▶ _WORK ITEM 1_:
In the passage on statistical physics and the social sciences, what did L. F. Henderson apply to crowd movements in 1971?
▶ _WORK ITEM 2_:
Pick up the passage on statistical physics and the social sciences after its last sentence and keep writing it.

▶ _GIVEN PASSAGE_:
————————

Statistical physics has been allied with the social sciences since the early days of both. In developing his kinetic theory of gases, James Clerk Maxwell was encouraged by the work of social theorists such as Thomas Henry Buckle showing that regularities can emerge out of the averaging of random fluctuations. In turn, the statistical thermodynamics of J. Willard Gibbs supplied the equilibrium concepts central to Paul Samuelson’s microeconomic theory; Samuelson was a student of Gibbs’s protégé Edwin Bidwell Wilson. (Some might now see that as economics’ loss, given that the assumption of equilibrium in markets is debatable.) And Einstein’s work on random walks was famously anticipated by Louis Bachelier in 1900, working under Henri Poincaré on the theory of fluctuating prices of stocks and shares.

All this means that social, economic and political phenomena are often found to have analogies in the properties of materials. In the 1950s the fluid dynamicist James Lighthill developed a theory of traffic flow that likened it to fluid flow down a pipe; in 1971 L. F. Henderson applied ideas from Maxwell’s kinetic theory to crowd movements1. The lattice model devised by economist Thomas Schelling to describe social segregation2 is basically a model of phase separation appropriate to alloys and immiscible fluids. Models of voting and opinion formation describe the way the ‘orientation’ of individuals is influenced by that of near neighbours using principles derived from the Ising model of magnets3. Batty and co-workers have used a model based on diffusion-limited aggregation to study the growth of cities4.

————————

▶ _RECORDED DATA_:

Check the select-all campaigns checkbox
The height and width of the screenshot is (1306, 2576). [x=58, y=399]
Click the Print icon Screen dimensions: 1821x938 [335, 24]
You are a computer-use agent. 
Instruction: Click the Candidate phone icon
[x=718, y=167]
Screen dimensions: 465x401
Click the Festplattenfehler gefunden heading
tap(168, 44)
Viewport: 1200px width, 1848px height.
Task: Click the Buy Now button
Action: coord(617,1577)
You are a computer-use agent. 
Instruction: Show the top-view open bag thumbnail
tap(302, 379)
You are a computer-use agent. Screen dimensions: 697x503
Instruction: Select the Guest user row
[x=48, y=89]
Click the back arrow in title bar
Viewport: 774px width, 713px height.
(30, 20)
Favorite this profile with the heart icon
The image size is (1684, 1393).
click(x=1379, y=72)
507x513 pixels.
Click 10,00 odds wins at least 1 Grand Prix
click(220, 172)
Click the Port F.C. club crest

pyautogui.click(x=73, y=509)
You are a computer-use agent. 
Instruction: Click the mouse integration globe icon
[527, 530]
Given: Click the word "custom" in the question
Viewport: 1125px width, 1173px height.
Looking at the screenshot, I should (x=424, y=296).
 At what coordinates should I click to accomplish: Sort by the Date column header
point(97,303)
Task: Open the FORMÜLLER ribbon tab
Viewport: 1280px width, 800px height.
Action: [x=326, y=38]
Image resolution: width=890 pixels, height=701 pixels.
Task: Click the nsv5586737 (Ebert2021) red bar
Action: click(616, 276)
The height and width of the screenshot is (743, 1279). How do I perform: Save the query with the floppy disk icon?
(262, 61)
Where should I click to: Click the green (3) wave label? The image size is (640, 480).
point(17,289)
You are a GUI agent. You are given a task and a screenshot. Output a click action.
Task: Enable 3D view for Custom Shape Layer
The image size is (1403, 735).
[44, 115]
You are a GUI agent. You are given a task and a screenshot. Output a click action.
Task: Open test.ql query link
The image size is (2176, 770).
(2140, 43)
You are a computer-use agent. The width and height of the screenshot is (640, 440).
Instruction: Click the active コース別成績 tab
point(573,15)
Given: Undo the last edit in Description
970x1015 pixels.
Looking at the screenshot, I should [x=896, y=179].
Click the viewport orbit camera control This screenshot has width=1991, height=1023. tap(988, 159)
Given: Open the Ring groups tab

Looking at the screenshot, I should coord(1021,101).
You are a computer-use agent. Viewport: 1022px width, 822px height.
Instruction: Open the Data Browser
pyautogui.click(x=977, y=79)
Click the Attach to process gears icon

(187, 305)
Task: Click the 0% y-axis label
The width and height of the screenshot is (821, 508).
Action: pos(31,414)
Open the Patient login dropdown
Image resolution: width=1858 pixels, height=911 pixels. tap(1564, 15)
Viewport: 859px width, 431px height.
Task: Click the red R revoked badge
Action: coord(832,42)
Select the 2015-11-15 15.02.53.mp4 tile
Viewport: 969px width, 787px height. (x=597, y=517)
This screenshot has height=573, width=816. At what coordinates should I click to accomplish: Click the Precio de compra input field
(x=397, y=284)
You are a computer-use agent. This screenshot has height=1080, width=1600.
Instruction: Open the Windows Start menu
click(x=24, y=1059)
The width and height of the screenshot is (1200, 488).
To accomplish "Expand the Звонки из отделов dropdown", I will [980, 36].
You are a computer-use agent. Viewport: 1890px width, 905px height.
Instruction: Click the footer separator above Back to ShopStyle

————————

▶ _ANSWER BOX 1_:
Ideas from Maxwell's kinetic theory

▶ _ANSWER BOX 2_:
Manrique and colleagues now supply an intriguing addition to this materials-based view of social phenomena by suggesting that the theory used to describe gelation via the aggregation of particles can be adapted to help understand how extremist groups gather supporters online5. By allowing for the probability of linkages between ‘particles’ (standing in for human agents or groups) to depend on their degree of similarity (homophily), the researchers develop a model of clustering that agrees well with the observed dynamics of pro-ISIS extremist networks on the European social-media platform VKontakte. There is a universality in the growth of individual groups — power-law growth towards a ‘gel point’ with an exponent of –5/2 — over a wide range of different sizes. The model can also describe the online dynamics during the later stages and decay of such networks6.

One of the benefits of finding analogies like this is that they allow experience acquired in one domain to be extended to another. For example, the appearance of ‘empty’ neighbourhoods at the boundaries of, but not within, separate domains in Schelling’s model of urban segregation is easily rationalized by anyone familiar with surface tension. Likewise, models that predict first-order phase transitions in social behaviour (such as criminality) might also be expected to display the metastability and nucleation phenomena characteristic of the corresponding physical systems.

Another attraction is that casting a materials-related theory in a new context could suggest interesting new directions for research. Gelation typically involves particles of rather uniform properties (beyond, perhaps, size dispersion). But the analysis of Manrique et al. shows how some interesting phenomena can arise when that uniformity is relaxed — for example, by giving particles a graduated range of interaction potentials. This wouldn’t necessarily be an academic exercise, since such heterogeneity is common in living systems — for example, a range of hydrophobicities of proteins in the cell, where aggregation (in neurodegenerative plaque formation, say) can have dramatic consequences. And in the same way that acoustic, optical and condensed-matter experiments have been used as analogue systems to explore aspects of general relativity that are beyond the reach of direct experimentation7, might we hope to see tailor-made materials that can furnish ‘physical simulations’ of society?